- Title: Chile's Pinera inks law for vote on new constitution
- Date: 23rd December 2019
- Summary: SANTIAGO, CHILE (DECEMBER 23, 2019) (REUTERS) CROWD AT CHILE'S EXECUTIVE MANSION, THE MONEDA PALACE CHILEAN PRESIDENT, SEBASTIAN PINERA, SEATED NEXT TO HIS WIFE AT EVENT FORMER CHILEAN PRESIDENT, RICARDO LAGOS, AT CEREMONY (SOUNDBITE) (Spanish) CHILEAN PRESIDENT, SEBASTIAN PINERA, SAYING: "This referendum, the first in 30 years, should serve to leave behind the violence and divisions that we have seen resurface with pain and sadness during these days." PHOTOJOURNALISTS AT EVENT PINERA, ALONGSIDE CABINET MEMBERS, SIGNING LAW THAT ALLOWS FOR CONSTITUTIONAL REFERENDUM TO MOVE FORWARD AUDIENCE APPLAUDING (SOUNDBITE) (Spanish) CHILEAN PRESIDENT, SEBASTIAN PINERA, SAYING: "I think it is of the utmost importance to recover the value of unity, of respect, of dialogue, of agreements, and good will especially with those who think differently."
- Embargoed: 6th January 2020 20:30
- Keywords: Chile Chilean President Sebastian Pinera Santiago new constitution plebiscite protests referendum
- Location: SANTIAGO, CHILE
- City: SANTIAGO, CHILE
- Country: Chile
- Topics: Government/Politics
- Reuters ID: LVA001BB767UV
- Aspect Ratio: 16:9
- Story Text: Chile's President Sebastian Pinera on Monday (December 23) signed off on a referendum to be held on a new constitution, which he vowed would generate a "solid, compassionate and legitimate framework" that would help reunify the country after nine weeks of intense protest over inequality and elitism.
Chileans will on Sunday April 26 decide whether they want a new constitution and if they do, whether the body that draws up the new document should be a popularly elected assembly or one mixed with current lawmakers.

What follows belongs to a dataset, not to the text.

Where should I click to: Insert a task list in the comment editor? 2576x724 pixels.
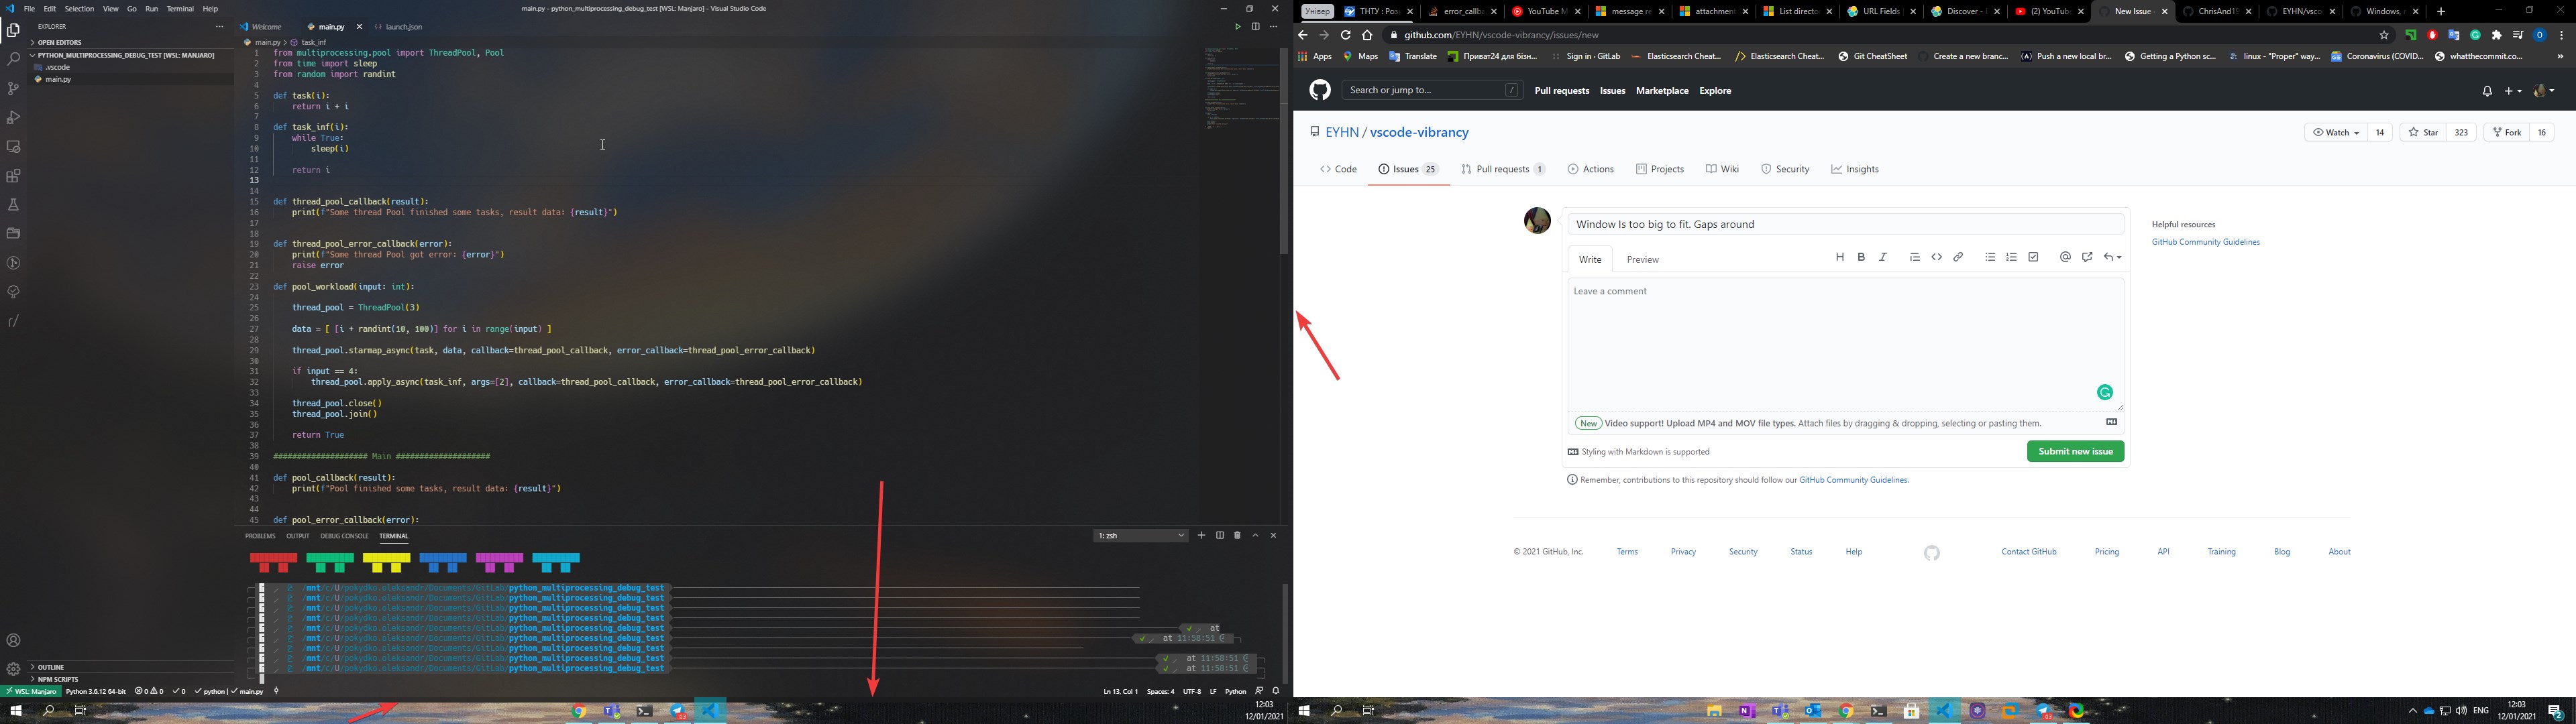pos(2033,257)
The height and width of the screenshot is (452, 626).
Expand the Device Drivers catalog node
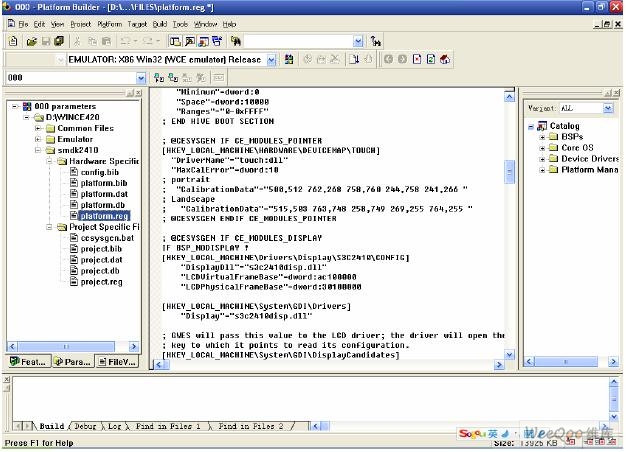pyautogui.click(x=541, y=159)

The country's current constitution dates back to General Augusto Pinochet's 1973-1990 military dictatorship and, critics say, fails to guarantee proper healthcare, education and citizen participation in government.

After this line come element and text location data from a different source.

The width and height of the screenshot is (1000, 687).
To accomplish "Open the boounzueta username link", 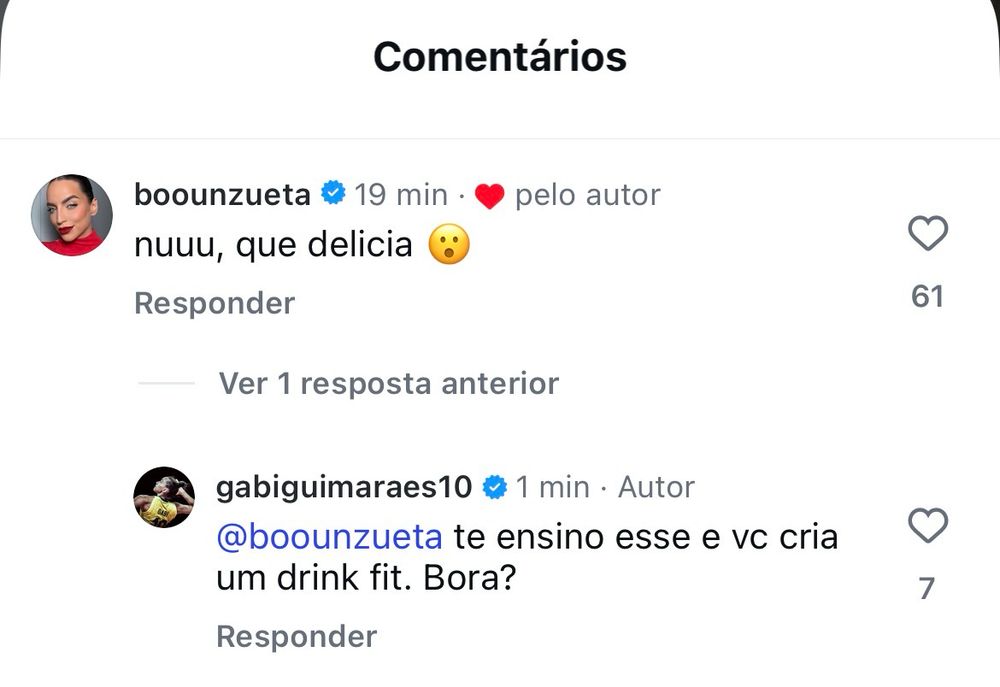I will (x=222, y=194).
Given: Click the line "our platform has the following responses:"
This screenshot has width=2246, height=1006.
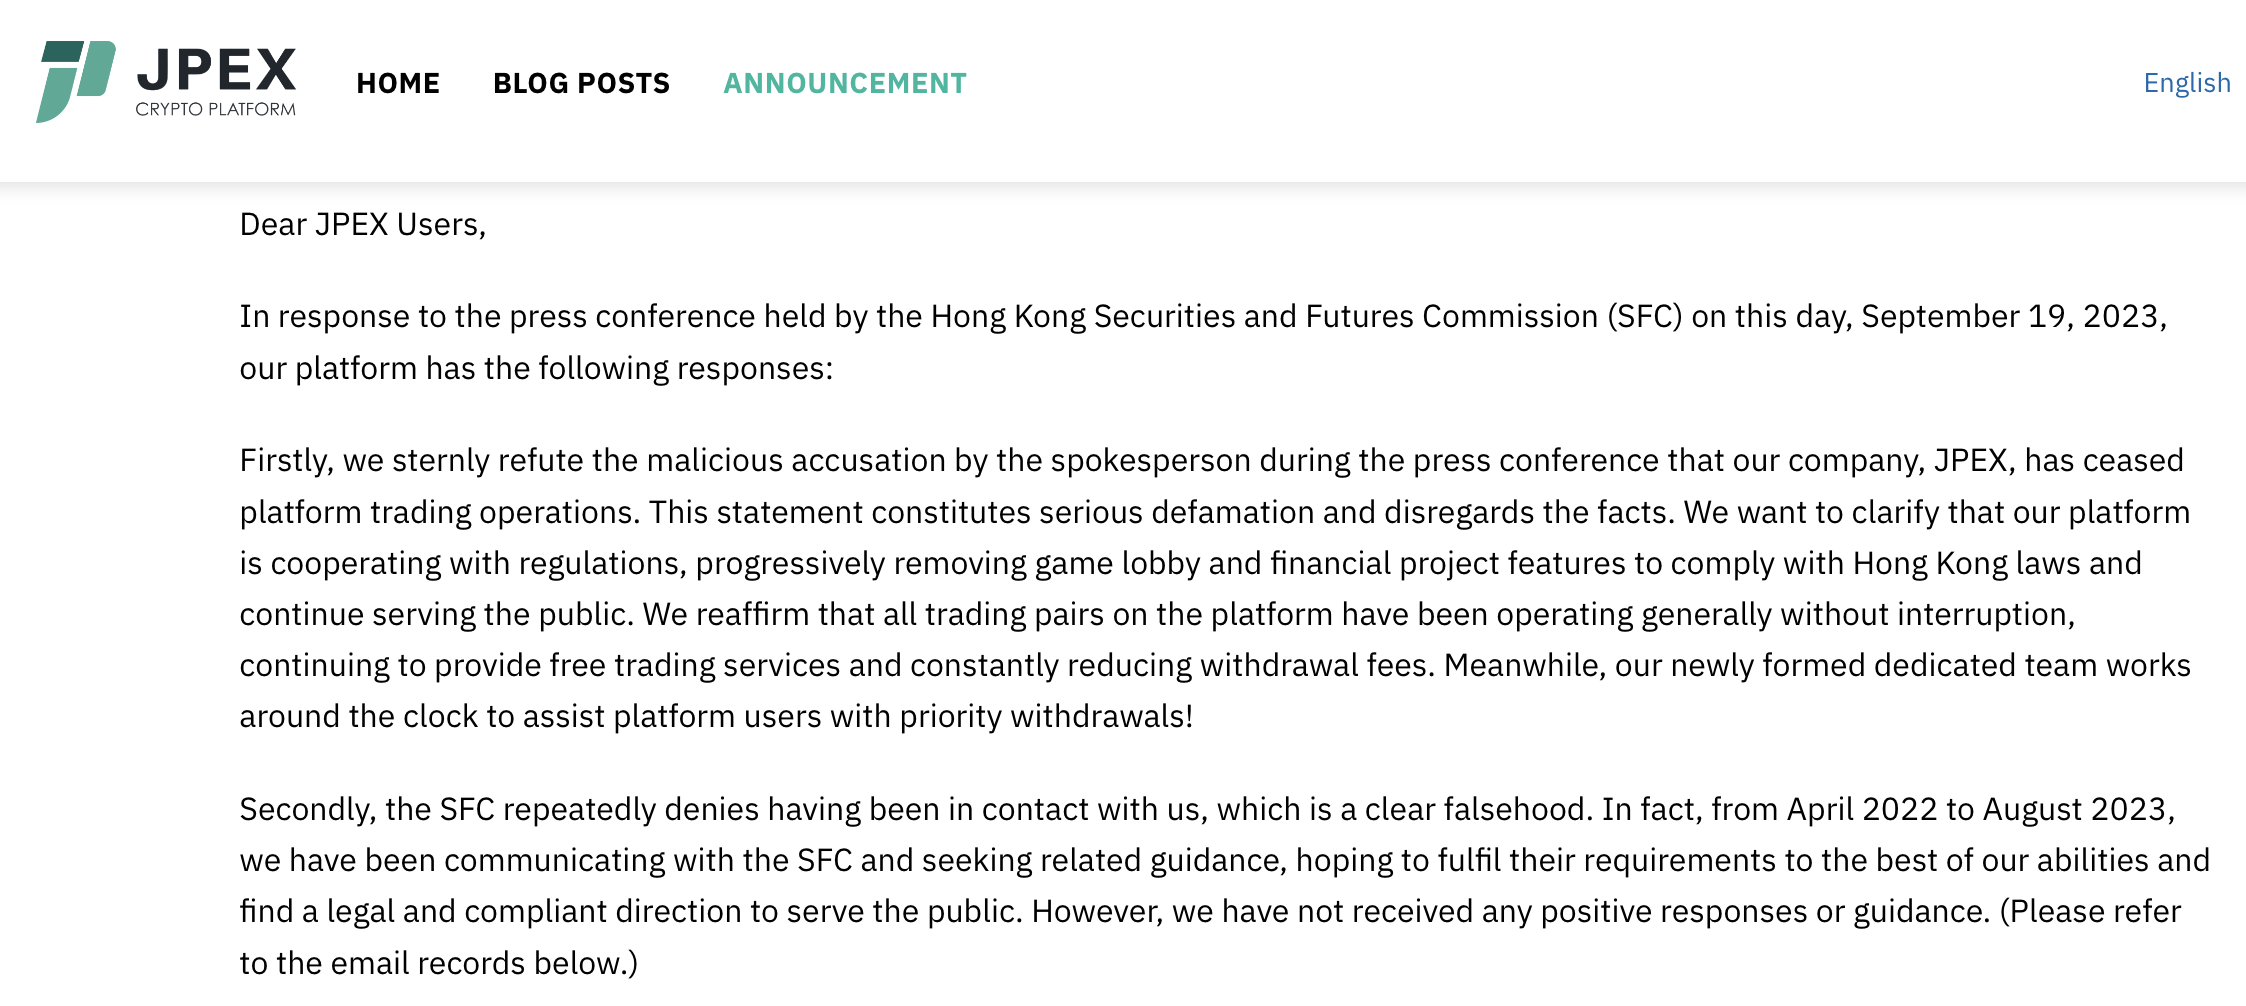Looking at the screenshot, I should pos(536,369).
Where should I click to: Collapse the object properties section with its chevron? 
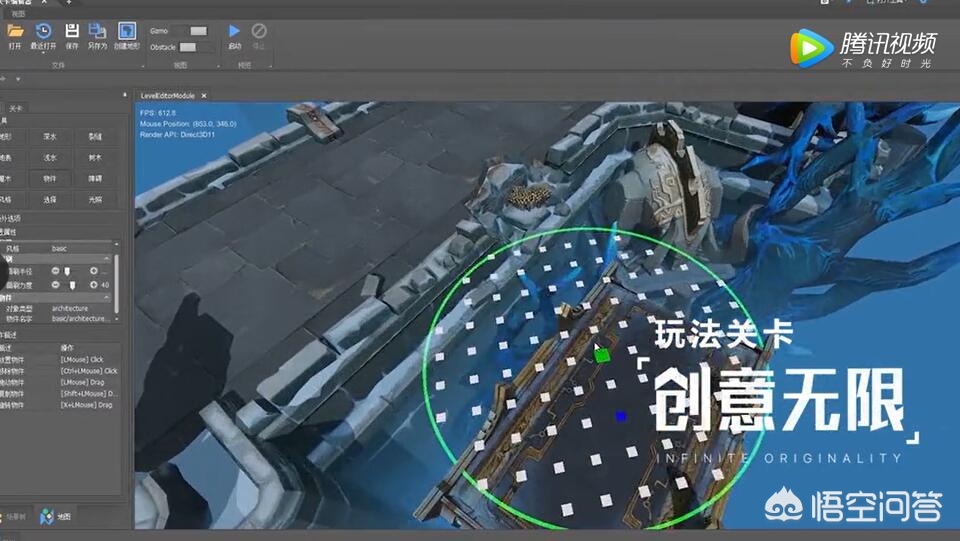107,297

The scrapping of the old constitution emerged as one of the main demands of protesters who have mobilized across the country over the two months.

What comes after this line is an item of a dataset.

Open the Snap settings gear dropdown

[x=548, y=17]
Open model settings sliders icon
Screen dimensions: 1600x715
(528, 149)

A poll by Cadem last month suggested that 82% of Chileans believe the country needs a new constitution and 60% want it drawn up by a popularly elected assembly, compared with 35% who want a mix with politicians.
The president said he hoped the new constitution "should serve to leave behind the violence and divisions that we have seen resurface with pain and sadness during these days".
On Friday a demonstration brought chaotic scenes in Santiago's central Plaza Italia rallying point, where an estimated 1,500 demonstrators clashed with as many as 1,000 police officers, resulting in a 20-year-old protester being run over by a police armored vehicle.